▶ [Action item A] Translate this sentence from the schedule of institutional accredited investors into Spanish: "The following institutions constitute 'accredited investors' for purposes of Paragraph 2(a)(iii) of the Subscription Agreement."
▶ [Action item B] According to the schedule of institutional accredited investors, which act defines a private business development company in its Section 202(a)(22)?

▶ [Excerpt to read]
========================

Exhibit 1.1 - Page 3
SCHEDULE I
INSTITUTIONAL ACCREDITED INVESTORS
The following institutions constitute "accredited investors" for purposes of
Paragraph 2(a)(iii) of the Subscription Agreement:
(1) Any bank as defined in Section 3(a)(2) of the Securities Act, or any
savings and loan association or other institution as defined in
Section 3(a)(5)(A) of the Securities Act, whether acting in its
individual or fiduciary capacity; any broker or dealer registered
pursuant to Section 15 of the Securities Exchange Act of 1934, as
amended; any insurance Company as defined in Section 2(13) of the
Securities Act; any investment Company registered under the Investment
Company Act of 1940 or a business development Company as defined in
Section 2(a)(48) of that Act; any Small Business Investment Company
licensed by the US, Small Business Investment Act of 1958, as amended;
any employee benefit plan within, the meaning of Title I of the
Employee Retirement Income Security Act of 1974, as amended, if the
investment decision is made by a plan fiduciary, as defined in Section
3(21) of such Act, which is either a bank, savings and loan
association, insurance Company, or registered investment adviser, or
if the employee benefit plan has total assets in excess of $5,000,000
or, if a self directed plan, with investment decisions made solely by
persons that are accredited investors;
(2) Any private business development Company as defined in Section
202(a)(22) of the Investment Advisers Act of 1940; or
(3) Any organization described in Section 501(c)(3) of the Internal
Revenue Code of 1986, corporation, Massachusetts or similar business
trust, or Company, not formed for the specific purpose of acquiring
the Shares, with total assets in excess of $5,000,000.

========================

▶ [Available data]

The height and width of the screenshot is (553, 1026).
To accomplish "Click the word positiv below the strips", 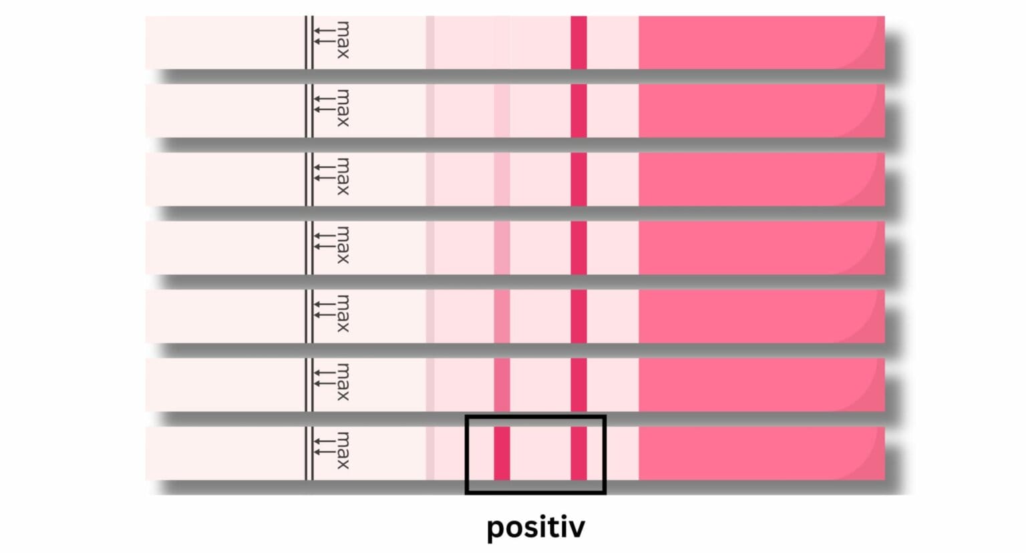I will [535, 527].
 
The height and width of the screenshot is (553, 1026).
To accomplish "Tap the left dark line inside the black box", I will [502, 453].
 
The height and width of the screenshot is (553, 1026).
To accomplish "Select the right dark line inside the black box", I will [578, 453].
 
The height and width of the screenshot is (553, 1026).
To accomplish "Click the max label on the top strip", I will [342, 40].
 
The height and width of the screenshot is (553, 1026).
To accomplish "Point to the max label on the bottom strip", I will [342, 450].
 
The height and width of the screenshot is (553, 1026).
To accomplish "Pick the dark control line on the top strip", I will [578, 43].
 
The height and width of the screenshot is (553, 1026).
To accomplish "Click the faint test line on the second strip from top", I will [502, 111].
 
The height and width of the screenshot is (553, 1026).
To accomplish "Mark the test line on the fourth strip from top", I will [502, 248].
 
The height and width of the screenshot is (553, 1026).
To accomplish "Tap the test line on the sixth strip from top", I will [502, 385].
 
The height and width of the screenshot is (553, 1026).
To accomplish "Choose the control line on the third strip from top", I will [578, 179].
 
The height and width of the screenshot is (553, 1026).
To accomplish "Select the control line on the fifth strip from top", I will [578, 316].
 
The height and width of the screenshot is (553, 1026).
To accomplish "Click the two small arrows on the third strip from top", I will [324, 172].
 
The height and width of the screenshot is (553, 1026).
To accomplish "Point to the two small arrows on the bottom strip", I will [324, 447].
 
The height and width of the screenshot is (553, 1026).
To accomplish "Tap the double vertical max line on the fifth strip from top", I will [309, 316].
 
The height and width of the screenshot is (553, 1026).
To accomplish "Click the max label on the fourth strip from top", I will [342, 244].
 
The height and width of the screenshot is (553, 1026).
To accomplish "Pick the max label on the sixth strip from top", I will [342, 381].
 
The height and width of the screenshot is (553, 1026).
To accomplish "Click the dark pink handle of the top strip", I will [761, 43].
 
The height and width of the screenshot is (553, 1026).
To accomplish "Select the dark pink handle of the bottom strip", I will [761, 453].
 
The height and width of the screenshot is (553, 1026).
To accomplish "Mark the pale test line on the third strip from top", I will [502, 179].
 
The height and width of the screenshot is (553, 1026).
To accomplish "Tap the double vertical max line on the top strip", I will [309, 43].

========================

▶ [Final answer A] Las siguientes instituciones constituyen "inversionistas acreditados" a los efectos del párrafo 2(a)(iii) del Contrato de Suscripción.

▶ [Final answer B] The Investment Advisers Act of 1940.